Asian iron ore market may show a decline in the 3rd quarter – forecast

The Asian iron ore market is likely to show a decline in prices in the third quarter of 2023 due to expectations of weaker demand from Chinese steelmakers amid extreme weather conditions and unfavorable production margins, informs S&P Global.

At the same time, there is cautious optimism about government measures to support the real estate market and potential additional stimulus for the economy.

According to S&P Global Commodity Insights, the Platts iron ore index in the second quarter of 2023 was estimated in a wide range of $97.35-122.4/t. This reflected volatility in seaborne commodity prices due to reduced spot supply from major mining companies and various macroeconomic factors, including rising interest rates in the US.

On May 24, the price of 62% iron ore in North China fell to a six-month low of $97.35/t CFR. Subsequently, prices recovered to $111.6/t. Mills are unlikely to increase their iron ore demand in the third quarter unless they see clear signs of steel demand returning to levels that can support healthy production margins.

In the second quarter, the total number of spot transactions of BHP mining companies, Rio Tinto and Vale for the main cargoes of medium-quality raw materials fell by 13% year-on-year. Demand for Brazilian high-grade fine was weak during the period, although China’s steelmaking margins have gradually widened since late April. In mid-May, it turned positive due to the drop in coke prices. In June 2023, China’s ports also saw a high supply of pellets.

Indian pellet sellers continued to favor the domestic market in the second quarter of 2023 amid difficulties in finding export routes. They are also cutting production to better balance margins and other metrics due to erratic interest in marine supplies.

In the third quarter, the increase in iron ore supply premiums will depend on the pace of recovery of both infrastructure and China’s real estate market.
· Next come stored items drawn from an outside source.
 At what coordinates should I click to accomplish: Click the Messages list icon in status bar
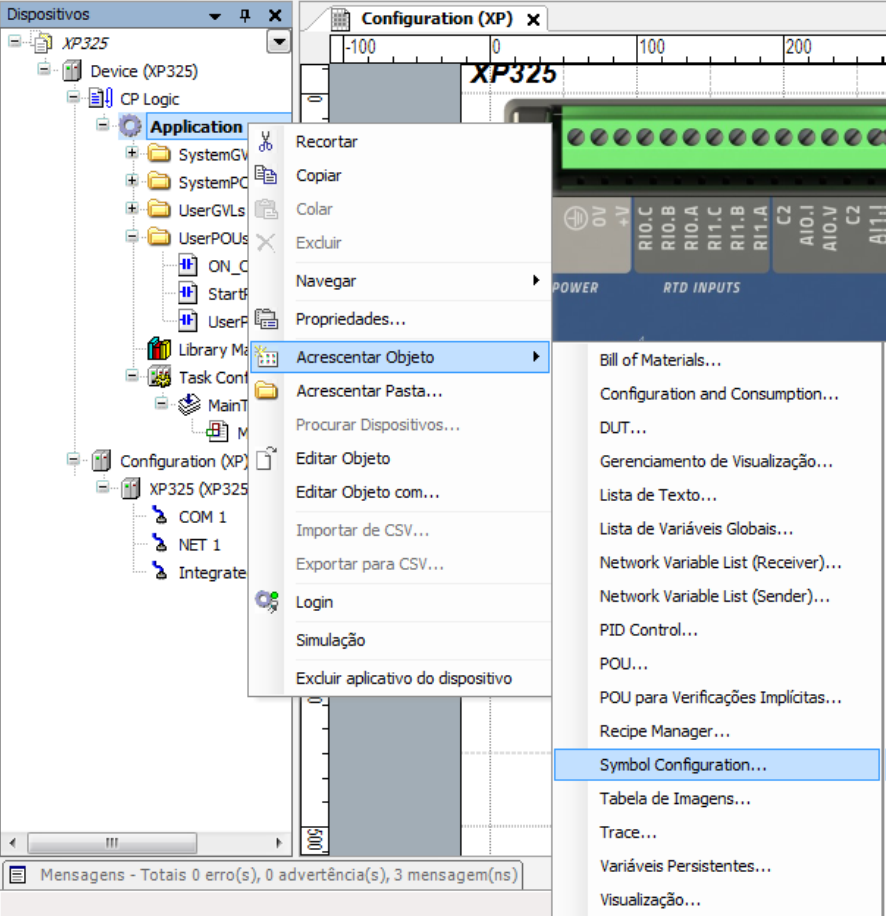17,875
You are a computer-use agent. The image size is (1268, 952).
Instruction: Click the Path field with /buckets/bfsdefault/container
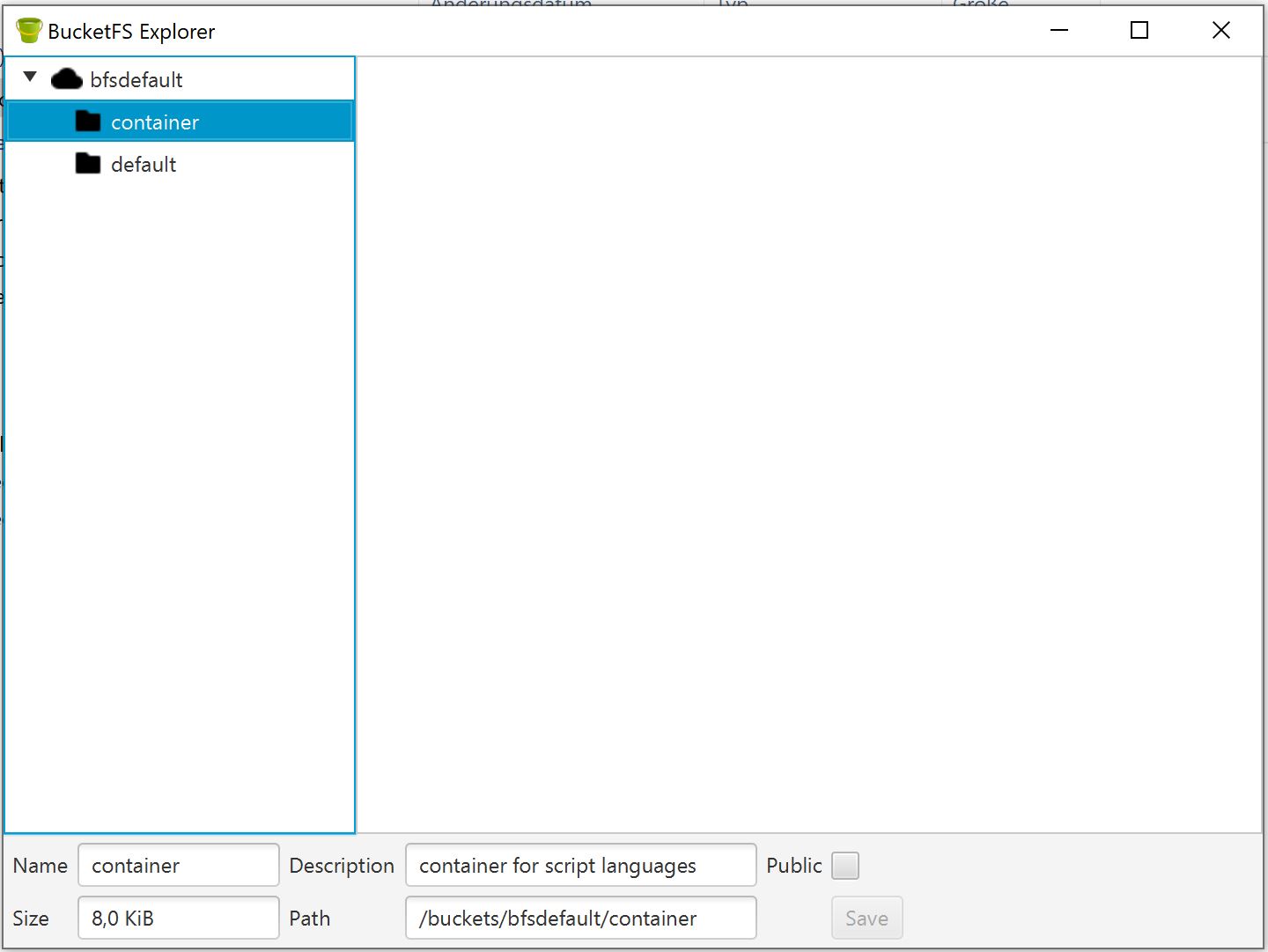(x=579, y=919)
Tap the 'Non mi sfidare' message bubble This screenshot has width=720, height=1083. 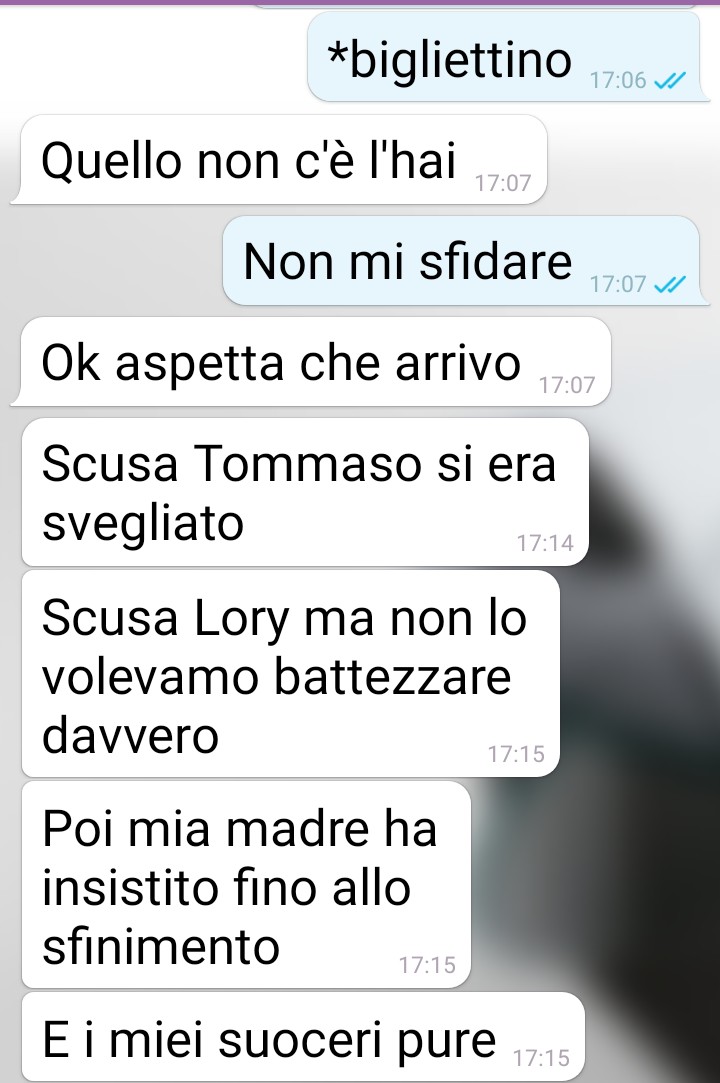point(465,260)
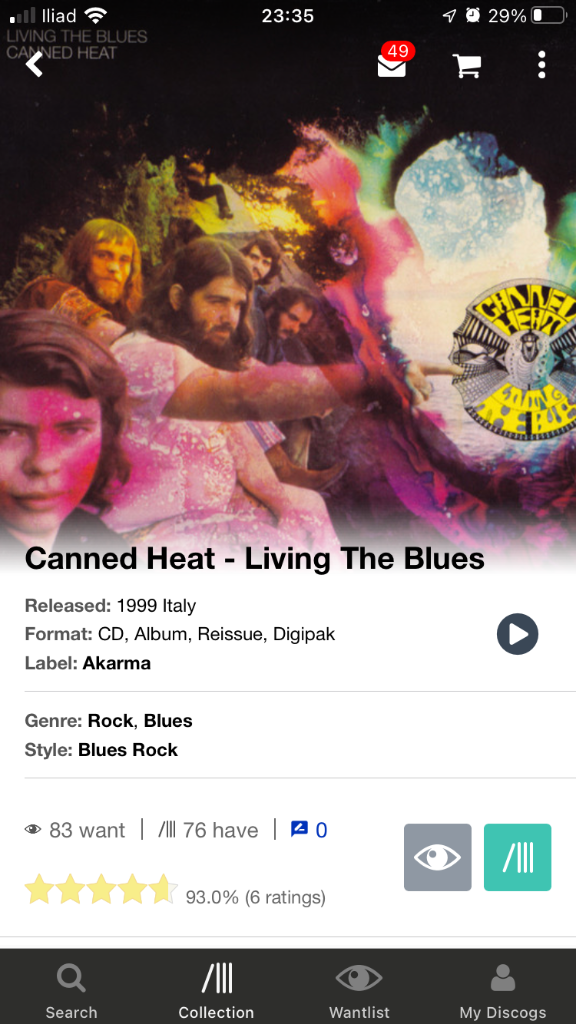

According to the message of Chinese regulators, published on July 10, the country will continue two financial policies to support the real estate market until the end of 2024. These measures may support the demand for lump iron ore and pellets to some extent. If these moves lead to positive steelmaking margins, Chinese mills are likely to maintain strong output in the third quarter.

As GMK Center reported earlier, last week iron ore prices in China rose on the back of strong June data on raw material imports and credit growth. At the same time, the positive trend is opposed by unfavorable economic prospects and geopolitical tensions.